On each side of that Light was Darkness.  In June 1963, civil rights activist Medgar Evers was shot and killed.  That's his widow and child on the cover of Life magazine.  In November 1963, America would be shocked and numb with grief at the news bulletin that President John F. Kennedy had been shot and killed in Dallas, Texas.


There's Mrs. Kennedy and their children on the cover of Life magazine.

Before President Kennedy's assassination and after the March on Washington, the death of 4 little girls in a racial hate crime would make international headlines.  A church was bombed in Birmingham, Alabama.  The blast would claim the lives of these four girls.
In his documentary, 4 Little Girls, Spike Lee reminds us of the crime that happened on September 15th, why it happened and what happened afterwards.  He introduces us to relatives of the deceased.  We see images that we'd not seen before and we learn new details about this dark day in American history.  It is a powerful, gripping documentary.  I attended a press screening and, when it ended, we could not just get up and leave.  It had such a deep impact that many of us had to sit a while and collect ourselves.

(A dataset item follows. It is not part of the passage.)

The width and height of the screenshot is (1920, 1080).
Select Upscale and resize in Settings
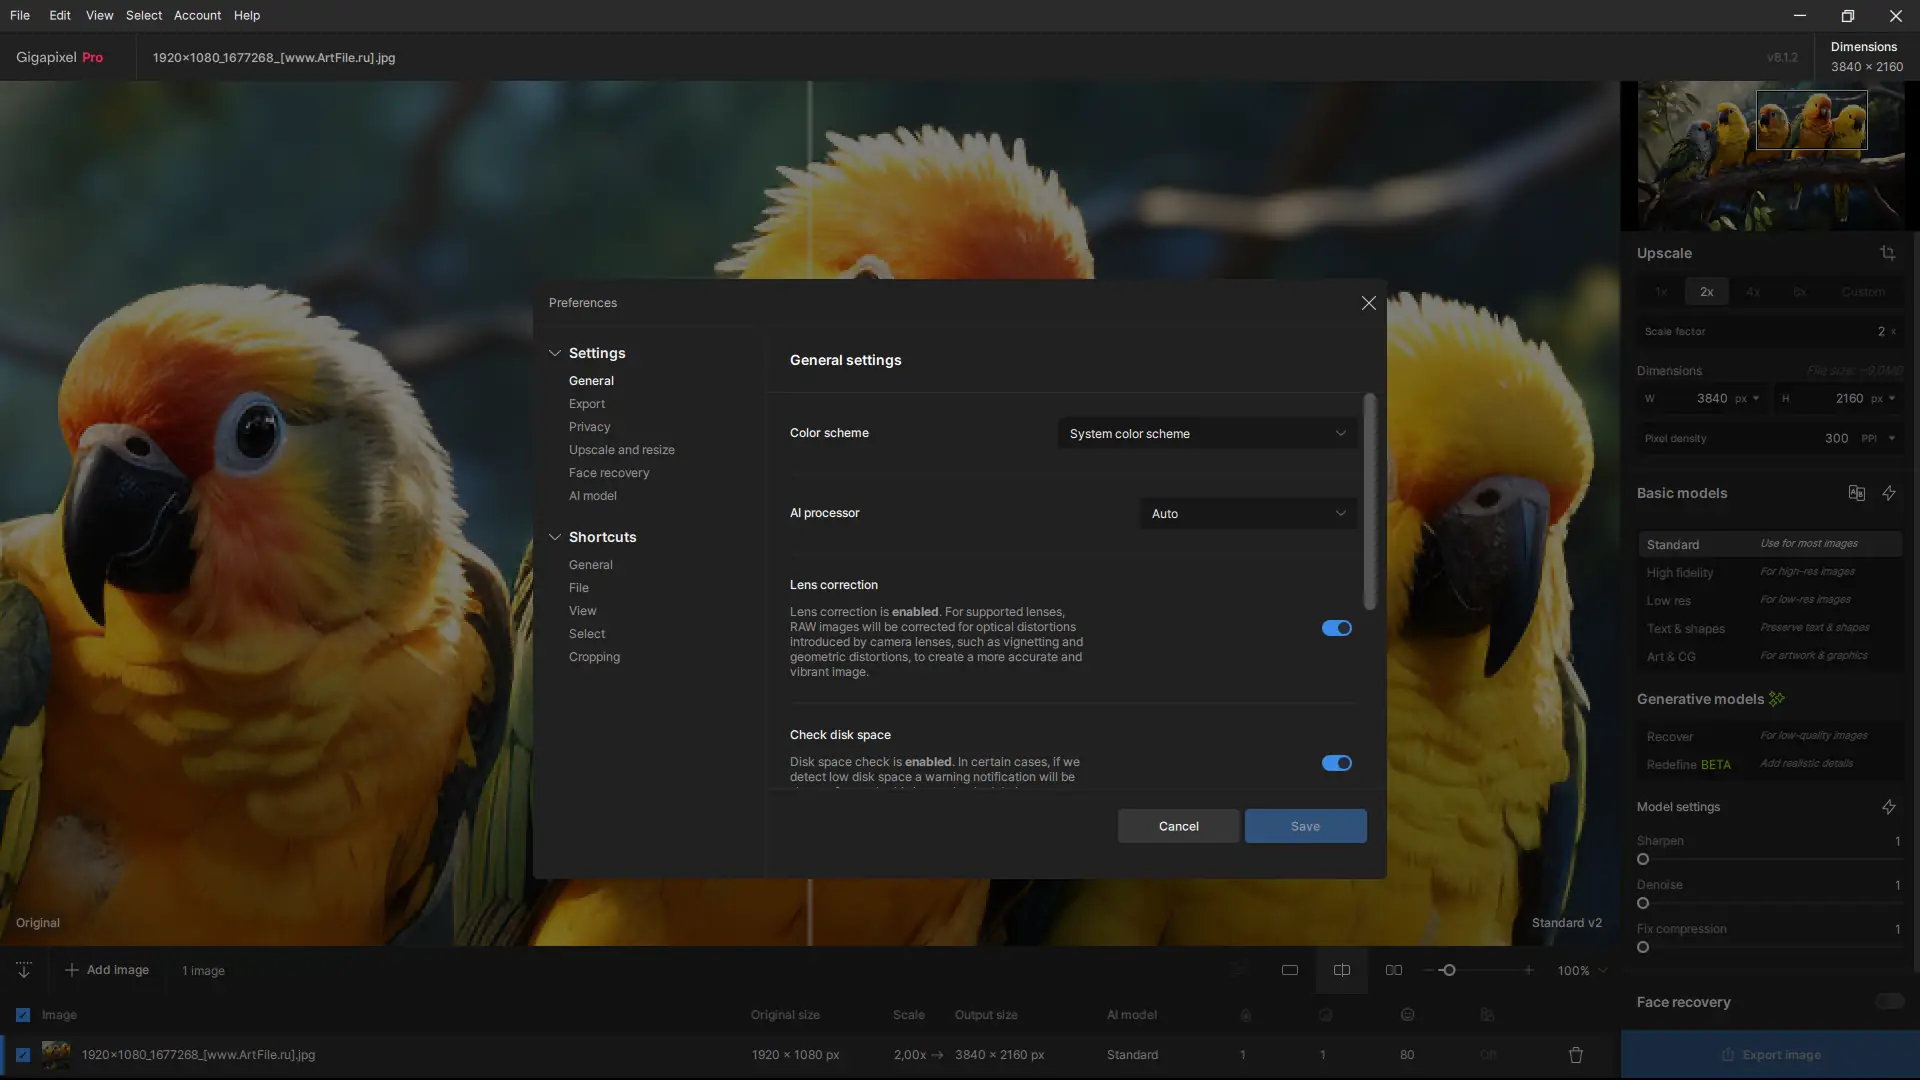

When movies are about to open, there are press events called junkets.  Entertainment reporters are invited to interview the stars and other folks involved in the making of a movie.  These junkets are usually on weekends in a big city hotel and have nice, juicy movie studio budgets for marketing and promotion.

It was obvious that Spike's production didn't have the luxury of a big publicity budget.  His budget was modest.  But this production was a documentary, not a big entertainment feature boasting top movie stars.  It was educational.

I was a regular on Fox 5's Good Day New York at the time.  If you looked at the format of the local morning news program like the casting of a Hollywood movie, I was the comic sidekick -- like an Oscar Levant or a Bill Murray in Tootsie.  I was assigned to provide laughs.  I did embrace and appreciate the opportunity to do something serious once in a while.  I had the opportunity to interview Spike Lee and the father of one of the murdered girls.  This was significant to me because I was a youngster when this evil act was committed.  I was alive when this history took place.

I had the feature edited and completed a week before its airdate.  Unfortunately, it got no promotion ahead of time.  That hurt because our show had a large minority audience.  I watched the half-minute Good Day New York promo on WNYW/Channel 5 that aired the day before the show.  No video of Spike Lee, no mention of our interview "coming up tomorrow."  If I recall correctly, supermarket shopping tips and info on how to fight cholesterol got promoted.

Here, from 1997, is my short feature on the Spike Lee documentary, 4 Little Girls.


If you have never seen this documentary, I urge you to rent the DVD.  4 Little Girls is an unforgettable piece of work.  I still wish that Good Day New York viewers had been told my interview was coming up in the last half-hour of the show.

I wanted them to know about this riveting and  important Spike Lee production.  4 Little Girls earned the filmmaker an Oscar nomination for Best Documentary.